──────── Estratto

Di quel Novecento fattosi ancora più corto per via di quei segni di punteggiatura: la maiuscola all’inizio del percorso del visitatore, il punto di fine periodo al termine della visita. Un museo ampio quanto le grandi tele che ne definiscono il cominciare e ne racchiudono il termine prima di uscire in Piazza Duomo, illuminati di riflesso dalla magnificenza della Storia. 

l’incontro con il Quarto Stato

Pellizza da Volpedo è un buco nella tela. Sono gli occhi fissi di un uomo che avanza. Uno sguardo eterno a corroborare il movimento di una persona, di una folla resa muta, di una classe che scalpita. All’estremo opposto del percorso, il Quarto Stato si rispecchia in Festa Cinese, di Mario Schifano. Dal 1901 al 1968. Una parentesi di Storia appunto. In mezzo, ci sta il racconto per correnti e per immagini di un’intera città, come di un personaggio mai stanco di cercare un nuovo autore con cui calcare il palcoscenico della vita. Questa Milano mi è piaciuta. Mi ha saputo parlare, con tutta la forza prorompente del Futurismo, le speranze infrante e i sogni spenti di Sironi. 

Per raccontare una città, forse allora davvero la dovremmo attraversare senza fretta. Restando sospesi nelle sue parentesi di racconto. Senza saltare le frasi, lasciandosi travolgere dagli incisi di arte, ricordi e memorie del tempo passato. Del tempo su cui poggiano le fondamenta instabili del Presente, su cui passeggiano i fenicotteri rosa dei giardini privati e in cui aleggia quieto il silenzio di ogni Quadrilatero. 

al Museo del Novecento

Sto mischiando i quartieri, i periodi, gli stili architettonici e le tante faune che ancora li popolano. Eppure una città, se non ha questa varietà infinita da offrire sul piatto del racconto, di cosa sfama i suoi visitatori? Restituire una città non è opera facile e con questa parentesi grassa ma scarnamente raccontata, mi è riuscita forse neanche a metà. Raccontare Milano e riuscire a renderne lo spirito eclettico, mai sazio di cambiamenti e giravolte di Storia, è un’arte che ancora mi sfugge. E che forse è giusto continui a sfuggire, al di là di ogni prigione semantica, di ogni parentesi comunicativa.

────────────────
──────── Dati forniti

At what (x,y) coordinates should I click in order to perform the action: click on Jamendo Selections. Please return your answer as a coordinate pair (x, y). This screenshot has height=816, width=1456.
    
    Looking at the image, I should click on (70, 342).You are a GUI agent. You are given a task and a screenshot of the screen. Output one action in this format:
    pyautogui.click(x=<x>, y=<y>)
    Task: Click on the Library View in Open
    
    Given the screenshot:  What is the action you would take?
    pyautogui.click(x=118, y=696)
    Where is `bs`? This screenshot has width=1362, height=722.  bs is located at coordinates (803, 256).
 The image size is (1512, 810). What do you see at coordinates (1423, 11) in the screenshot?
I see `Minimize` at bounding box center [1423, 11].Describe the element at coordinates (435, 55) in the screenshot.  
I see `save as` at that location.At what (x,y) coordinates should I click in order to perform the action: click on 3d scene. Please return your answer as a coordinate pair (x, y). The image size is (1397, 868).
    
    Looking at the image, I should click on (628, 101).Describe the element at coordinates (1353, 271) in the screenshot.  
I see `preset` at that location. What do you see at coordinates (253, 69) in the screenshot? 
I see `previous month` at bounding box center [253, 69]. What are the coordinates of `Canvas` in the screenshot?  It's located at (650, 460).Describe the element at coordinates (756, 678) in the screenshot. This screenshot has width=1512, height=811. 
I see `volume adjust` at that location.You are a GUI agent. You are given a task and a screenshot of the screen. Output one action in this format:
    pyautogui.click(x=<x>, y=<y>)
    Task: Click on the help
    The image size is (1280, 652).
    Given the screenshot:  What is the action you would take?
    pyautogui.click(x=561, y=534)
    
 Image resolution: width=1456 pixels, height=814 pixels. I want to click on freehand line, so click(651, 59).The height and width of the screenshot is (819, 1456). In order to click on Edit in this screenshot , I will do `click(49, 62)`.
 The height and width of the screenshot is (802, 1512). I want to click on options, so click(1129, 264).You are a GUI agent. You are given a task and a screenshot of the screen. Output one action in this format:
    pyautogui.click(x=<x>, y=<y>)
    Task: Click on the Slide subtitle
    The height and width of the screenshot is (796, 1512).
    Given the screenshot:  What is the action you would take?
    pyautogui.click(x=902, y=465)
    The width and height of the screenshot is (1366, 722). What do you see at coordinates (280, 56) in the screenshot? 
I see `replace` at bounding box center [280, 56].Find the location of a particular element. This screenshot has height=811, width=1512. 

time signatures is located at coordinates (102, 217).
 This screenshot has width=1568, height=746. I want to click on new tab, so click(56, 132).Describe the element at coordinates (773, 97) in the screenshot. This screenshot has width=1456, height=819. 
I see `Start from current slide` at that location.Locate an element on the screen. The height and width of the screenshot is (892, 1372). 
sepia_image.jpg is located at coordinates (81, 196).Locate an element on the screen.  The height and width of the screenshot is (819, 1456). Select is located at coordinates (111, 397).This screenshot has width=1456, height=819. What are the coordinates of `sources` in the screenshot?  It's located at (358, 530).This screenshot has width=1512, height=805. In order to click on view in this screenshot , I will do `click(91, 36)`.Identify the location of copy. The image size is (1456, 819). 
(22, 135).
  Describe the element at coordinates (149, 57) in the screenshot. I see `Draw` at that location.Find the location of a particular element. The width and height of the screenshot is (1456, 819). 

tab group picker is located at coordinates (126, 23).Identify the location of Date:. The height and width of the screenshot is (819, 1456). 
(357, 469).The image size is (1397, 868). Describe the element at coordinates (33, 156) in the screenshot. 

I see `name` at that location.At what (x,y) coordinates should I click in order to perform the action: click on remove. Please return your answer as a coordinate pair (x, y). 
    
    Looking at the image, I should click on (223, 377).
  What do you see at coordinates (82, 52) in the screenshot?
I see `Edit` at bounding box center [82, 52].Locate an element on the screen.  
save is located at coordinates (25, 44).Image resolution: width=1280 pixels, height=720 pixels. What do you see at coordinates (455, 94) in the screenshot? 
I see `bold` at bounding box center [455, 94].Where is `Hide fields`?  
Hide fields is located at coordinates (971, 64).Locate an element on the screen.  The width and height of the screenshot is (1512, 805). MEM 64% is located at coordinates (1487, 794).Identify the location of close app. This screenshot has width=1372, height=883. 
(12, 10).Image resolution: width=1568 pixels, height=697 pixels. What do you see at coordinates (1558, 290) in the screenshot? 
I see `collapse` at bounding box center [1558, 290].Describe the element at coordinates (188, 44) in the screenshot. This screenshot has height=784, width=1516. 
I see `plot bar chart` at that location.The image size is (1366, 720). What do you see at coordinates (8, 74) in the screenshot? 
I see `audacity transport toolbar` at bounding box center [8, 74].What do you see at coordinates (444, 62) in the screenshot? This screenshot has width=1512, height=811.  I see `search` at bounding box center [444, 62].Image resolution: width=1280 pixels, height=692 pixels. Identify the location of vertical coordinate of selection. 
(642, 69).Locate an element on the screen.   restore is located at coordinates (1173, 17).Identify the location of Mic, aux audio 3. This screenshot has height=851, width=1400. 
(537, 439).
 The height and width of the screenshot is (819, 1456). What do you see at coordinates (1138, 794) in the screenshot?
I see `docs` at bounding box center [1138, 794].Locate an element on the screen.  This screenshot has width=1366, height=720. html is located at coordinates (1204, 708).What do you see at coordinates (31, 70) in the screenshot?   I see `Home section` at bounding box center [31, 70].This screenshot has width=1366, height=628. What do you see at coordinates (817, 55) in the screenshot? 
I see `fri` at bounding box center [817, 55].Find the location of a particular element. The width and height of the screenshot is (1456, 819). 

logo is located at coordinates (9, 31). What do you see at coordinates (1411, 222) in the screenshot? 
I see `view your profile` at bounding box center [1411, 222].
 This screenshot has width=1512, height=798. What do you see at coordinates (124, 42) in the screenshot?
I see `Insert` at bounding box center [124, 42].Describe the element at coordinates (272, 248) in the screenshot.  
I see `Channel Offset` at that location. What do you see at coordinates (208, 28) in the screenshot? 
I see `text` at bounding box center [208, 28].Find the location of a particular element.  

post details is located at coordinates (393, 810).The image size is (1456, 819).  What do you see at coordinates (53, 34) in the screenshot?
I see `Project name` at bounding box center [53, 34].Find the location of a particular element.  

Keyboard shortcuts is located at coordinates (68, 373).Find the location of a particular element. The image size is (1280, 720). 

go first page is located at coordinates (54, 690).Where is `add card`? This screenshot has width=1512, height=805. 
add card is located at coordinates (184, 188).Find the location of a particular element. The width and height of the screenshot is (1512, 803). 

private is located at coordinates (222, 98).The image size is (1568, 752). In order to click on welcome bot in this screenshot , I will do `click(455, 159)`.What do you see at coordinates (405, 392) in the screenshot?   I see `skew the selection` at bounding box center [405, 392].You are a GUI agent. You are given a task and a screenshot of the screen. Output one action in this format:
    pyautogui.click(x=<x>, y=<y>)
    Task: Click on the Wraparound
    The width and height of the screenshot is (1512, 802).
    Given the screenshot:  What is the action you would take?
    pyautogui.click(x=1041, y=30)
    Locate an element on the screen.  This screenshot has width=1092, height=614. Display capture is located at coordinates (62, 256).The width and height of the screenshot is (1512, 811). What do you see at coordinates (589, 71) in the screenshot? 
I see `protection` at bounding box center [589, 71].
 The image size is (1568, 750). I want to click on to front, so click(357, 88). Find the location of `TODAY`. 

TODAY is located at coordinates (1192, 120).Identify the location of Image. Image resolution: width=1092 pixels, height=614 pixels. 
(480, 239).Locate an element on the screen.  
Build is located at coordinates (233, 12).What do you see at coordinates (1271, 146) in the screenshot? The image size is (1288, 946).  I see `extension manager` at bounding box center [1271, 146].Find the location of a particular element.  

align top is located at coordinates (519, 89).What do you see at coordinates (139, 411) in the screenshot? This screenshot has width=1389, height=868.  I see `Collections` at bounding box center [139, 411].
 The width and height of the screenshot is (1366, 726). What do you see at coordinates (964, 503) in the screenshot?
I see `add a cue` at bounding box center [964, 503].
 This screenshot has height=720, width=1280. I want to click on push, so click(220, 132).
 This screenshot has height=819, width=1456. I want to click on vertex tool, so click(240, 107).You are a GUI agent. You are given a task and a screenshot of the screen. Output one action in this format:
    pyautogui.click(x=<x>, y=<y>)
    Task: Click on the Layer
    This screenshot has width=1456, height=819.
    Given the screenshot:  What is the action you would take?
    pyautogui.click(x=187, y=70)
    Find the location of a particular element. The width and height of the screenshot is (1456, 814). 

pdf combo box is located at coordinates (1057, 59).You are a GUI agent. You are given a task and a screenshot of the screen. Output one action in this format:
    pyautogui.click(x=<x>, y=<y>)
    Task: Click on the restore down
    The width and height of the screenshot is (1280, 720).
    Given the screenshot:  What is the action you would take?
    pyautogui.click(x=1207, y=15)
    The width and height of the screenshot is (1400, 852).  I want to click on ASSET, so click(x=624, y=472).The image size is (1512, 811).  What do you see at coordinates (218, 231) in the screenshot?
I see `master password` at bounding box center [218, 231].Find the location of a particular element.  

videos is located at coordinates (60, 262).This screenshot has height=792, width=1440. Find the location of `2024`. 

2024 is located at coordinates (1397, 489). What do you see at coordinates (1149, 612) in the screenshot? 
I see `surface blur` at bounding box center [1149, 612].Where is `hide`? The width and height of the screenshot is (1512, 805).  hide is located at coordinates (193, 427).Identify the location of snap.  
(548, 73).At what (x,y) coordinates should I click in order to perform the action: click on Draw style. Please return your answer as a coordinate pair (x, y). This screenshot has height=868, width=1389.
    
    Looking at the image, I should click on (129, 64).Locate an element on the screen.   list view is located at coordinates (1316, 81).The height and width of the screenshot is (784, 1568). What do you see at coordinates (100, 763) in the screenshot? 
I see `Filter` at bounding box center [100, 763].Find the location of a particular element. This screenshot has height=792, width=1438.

────────────────

Sostituisca "città" con "metropoli" nel passo del brano sul Museo del Novecento che va da "al Museo del" fino a "ogni parentesi comunicativa.", quindi trascriva il passo così modificato.

al Museo del Novecento

Sto mischiando i quartieri, i periodi, gli stili architettonici e le tante faune che ancora li popolano. Eppure una metropoli, se non ha questa varietà infinita da offrire sul piatto del racconto, di cosa sfama i suoi visitatori? Restituire una metropoli non è opera facile e con questa parentesi grassa ma scarnamente raccontata, mi è riuscita forse neanche a metà. Raccontare Milano e riuscire a renderne lo spirito eclettico, mai sazio di cambiamenti e giravolte di Storia, è un’arte che ancora mi sfugge. E che forse è giusto continui a sfuggire, al di là di ogni prigione semantica, di ogni parentesi comunicativa.